FORMOBILE and INSPECTr both focus on forensic investigation chains for mobile devices and digital evidence.
NORWEGIAN MINISTRY OF JUSTICE AND PUBLIC SAFETY
Norwegian government ministry contributing law enforcement policy expertise and end-user validation to EU digital forensics and security research.
Their core work
Norway's central government ministry responsible for justice, policing, public safety, and civil protection. In H2020 projects, they serve as a policy and end-user authority — bringing real operational requirements from law enforcement and the justice system into EU research on digital forensics, community policing, and criminal evidence handling. Their involvement ensures that research tools and methods developed in EU projects align with actual legal frameworks and practitioner needs across European justice systems.
What they specialise in
INSPECTr addresses evidence correlation and transfer, while FORMOBILE covers the full chain from device seizure to court presentation.

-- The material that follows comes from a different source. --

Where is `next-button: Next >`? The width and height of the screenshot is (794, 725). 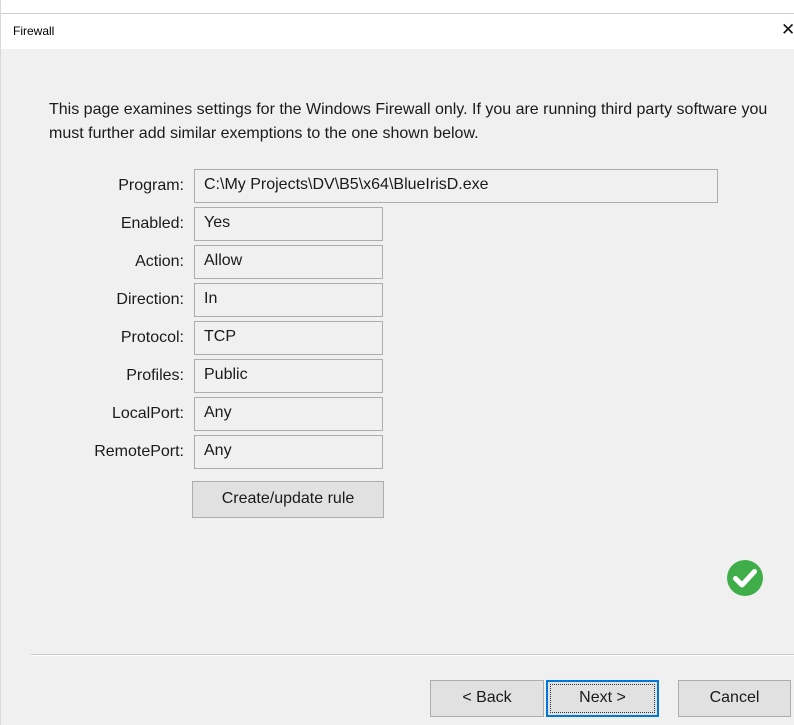 next-button: Next > is located at coordinates (602, 698).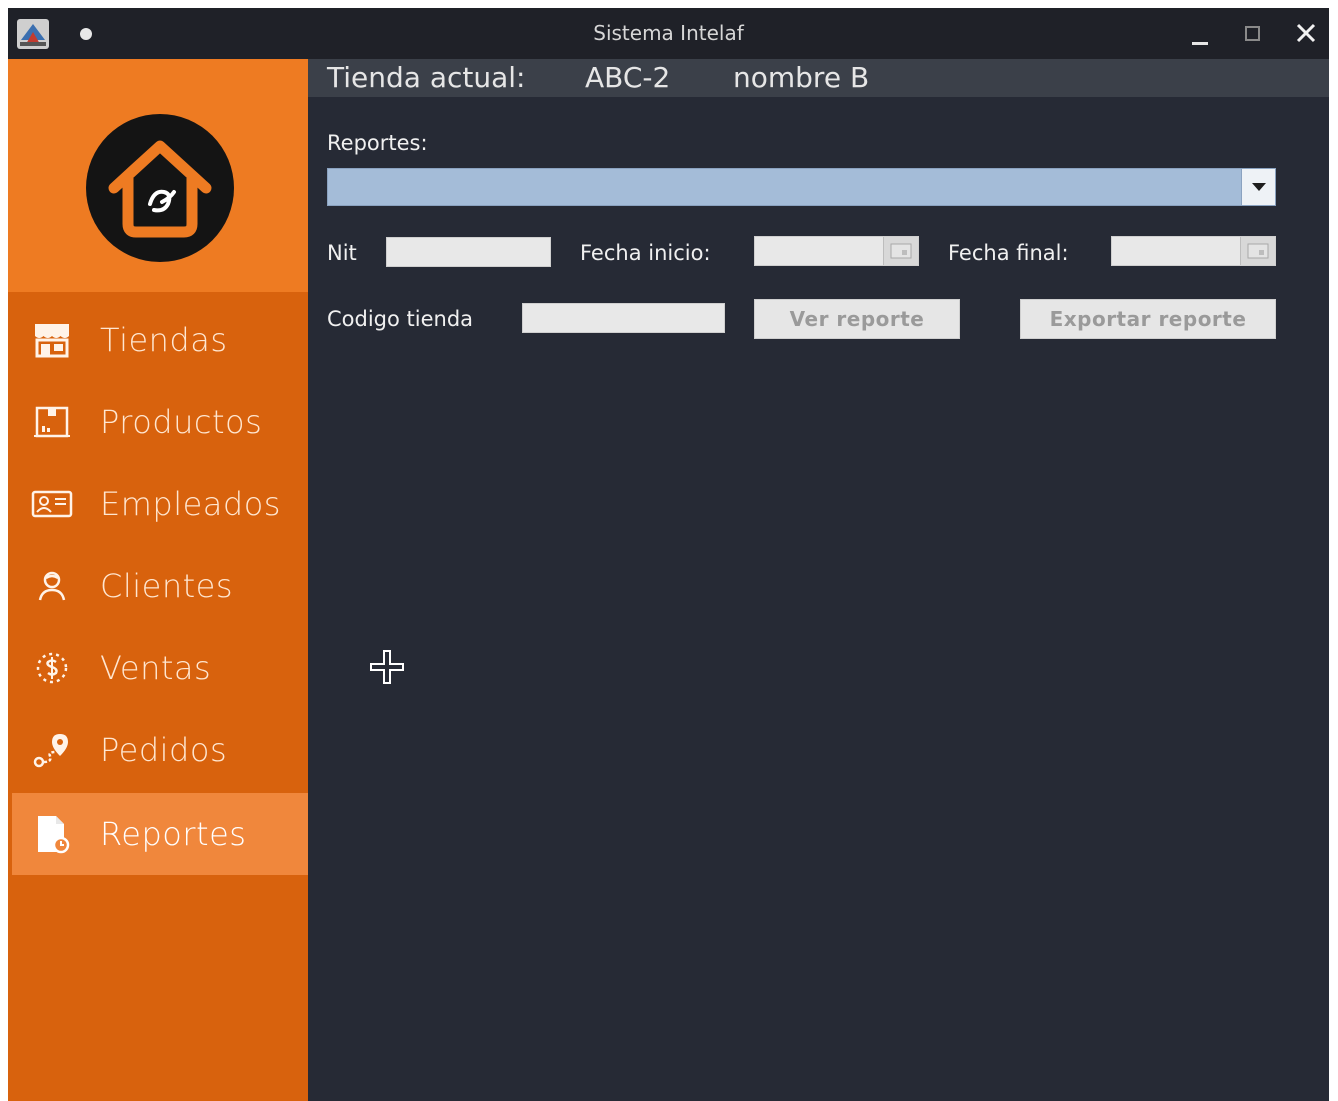 This screenshot has width=1338, height=1101. What do you see at coordinates (1008, 253) in the screenshot?
I see `end-date-label: Fecha final:` at bounding box center [1008, 253]. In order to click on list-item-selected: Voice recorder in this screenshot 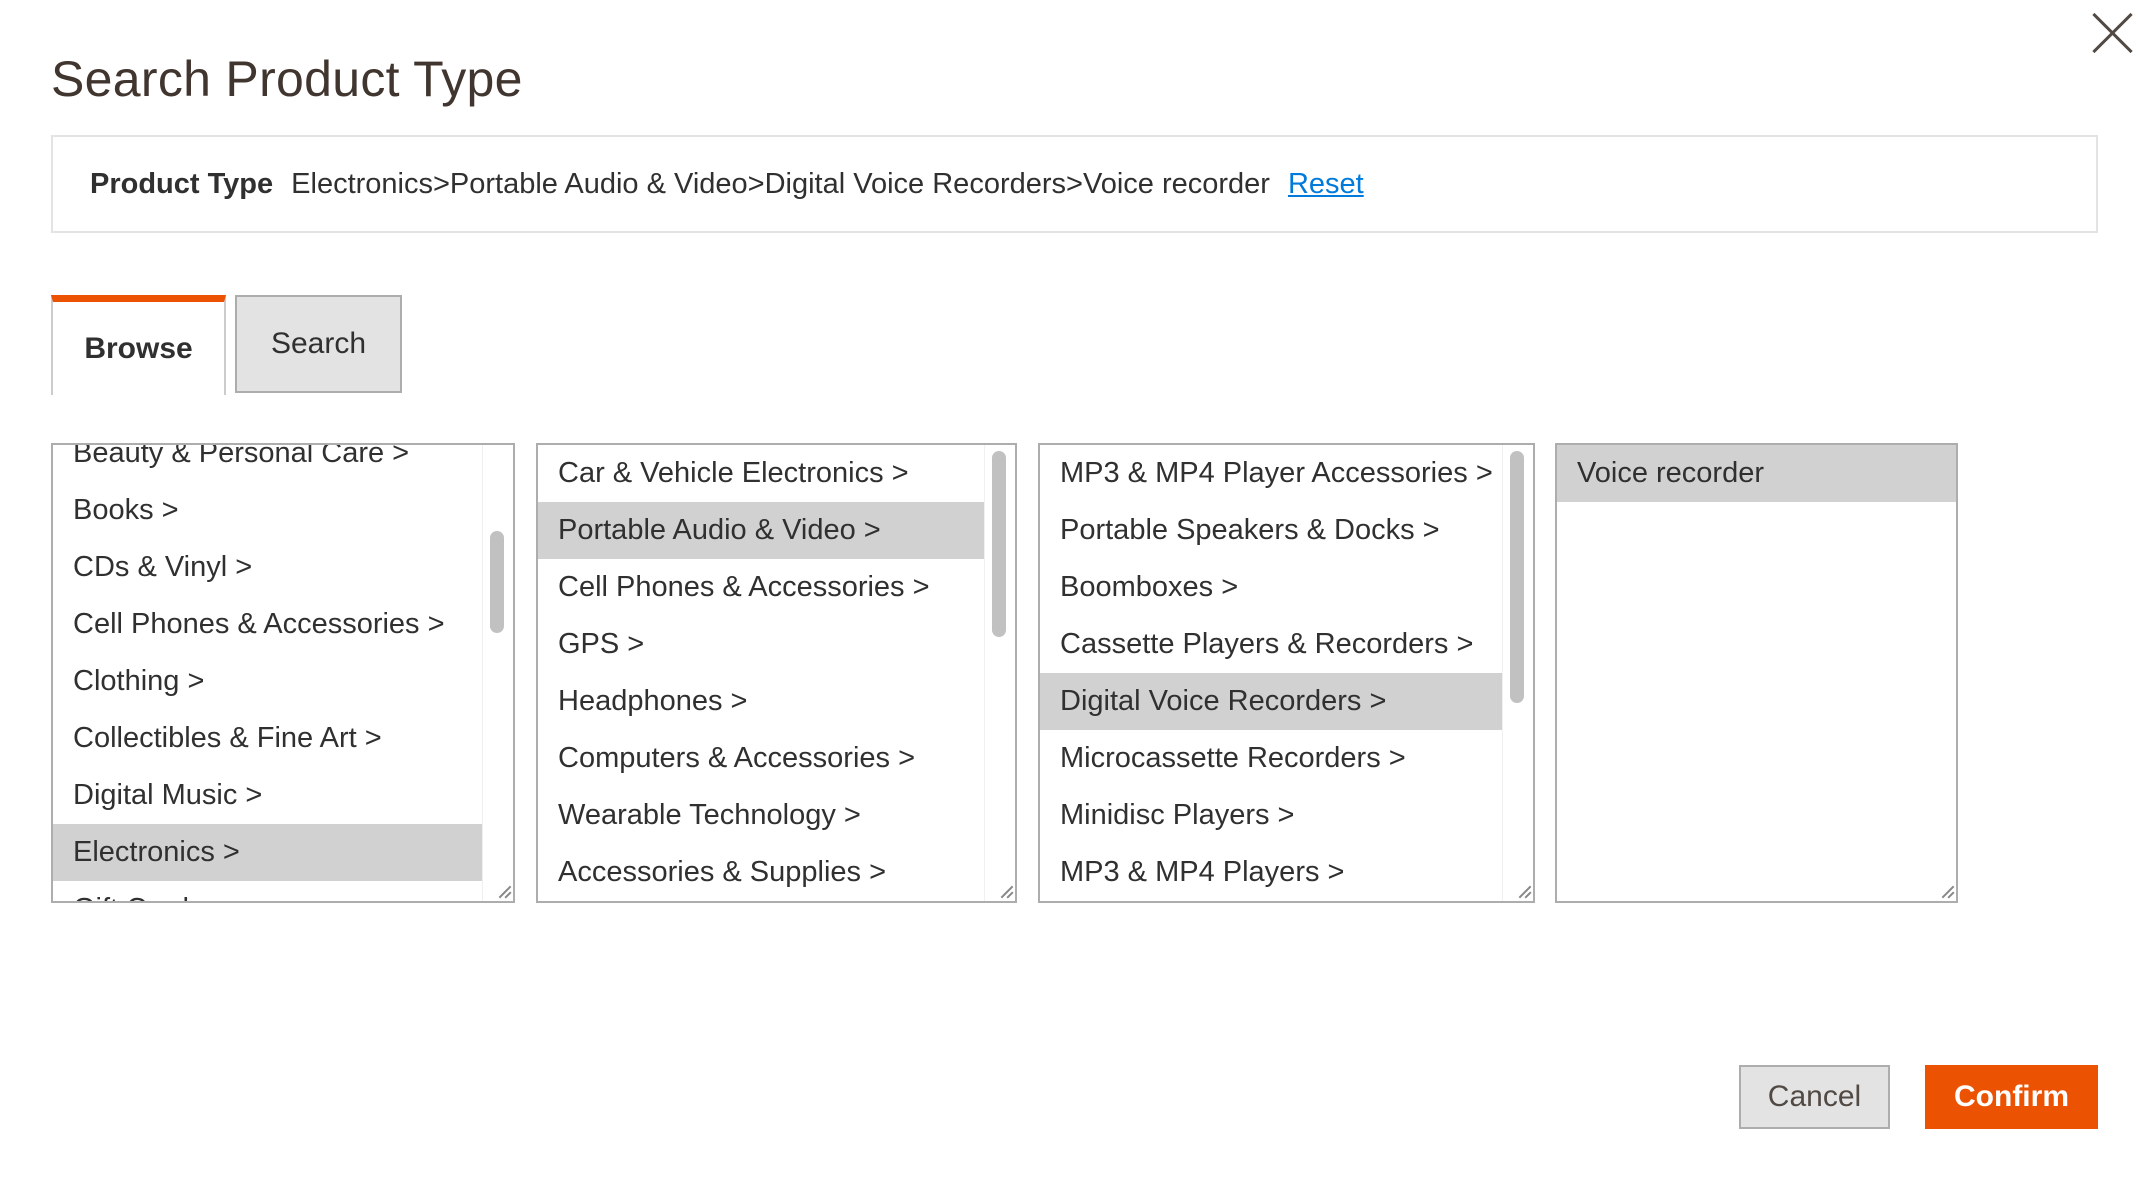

ICT4COP explored community-based policing models and police reform in post-conflict settings.
As a justice ministry, they contribute policy-level requirements and legal framework expertise across all three projects.
How they've shifted over time
Their H2020 participation began in 2015 with ICT4COP, a broader project on community-based policing and post-conflict reform — a governance and policy-oriented engagement. By 2019, their focus shifted sharply to technical security research: both FORMOBILE and INSPECTr deal with digital forensics, mobile device investigation, and evidence handling for court proceedings. This evolution reflects a clear move from policing policy toward the technical infrastructure of criminal investigations in the digital age.
Moving toward digital evidence and forensic technology, suggesting future interest in AI-assisted investigations, cybercrime tooling, and cross-border digital evidence sharing frameworks.
How they like to work
Always a participant, never a coordinator — consistent with their role as a government end-user authority that validates and steers research rather than managing it. Their 47 partners across 22 countries from just 3 projects indicate they join large, multi-national consortia (averaging ~16 partners per project). This is typical of a demand-side organization that brings operational legitimacy and policy access rather than technical deliverables.
Despite only 3 projects, they have built connections with 47 unique partners across 22 countries — a remarkably wide network driven by their participation in large security research consortia spanning most of Europe.
What sets them apart
As a national justice ministry, they offer something most research partners cannot: direct authority over policing and justice policy, and access to real operational environments for validation. For consortium builders in the security domain, having a ministry-level end-user dramatically strengthens proposals by demonstrating genuine policy demand and a path to real-world adoption. Few organizations can bridge the gap between forensic research outputs and actual courtroom admissibility the way a justice ministry can.
Highlights from their portfolio
- INSPECTrLargest funding (EUR 581,250) and focused on building a secure platform for cross-border evidence correlation — directly tied to operational justice needs.
- FORMOBILECovers the complete forensic chain from mobile phone seizure to court presentation, addressing a critical gap in digital evidence admissibility.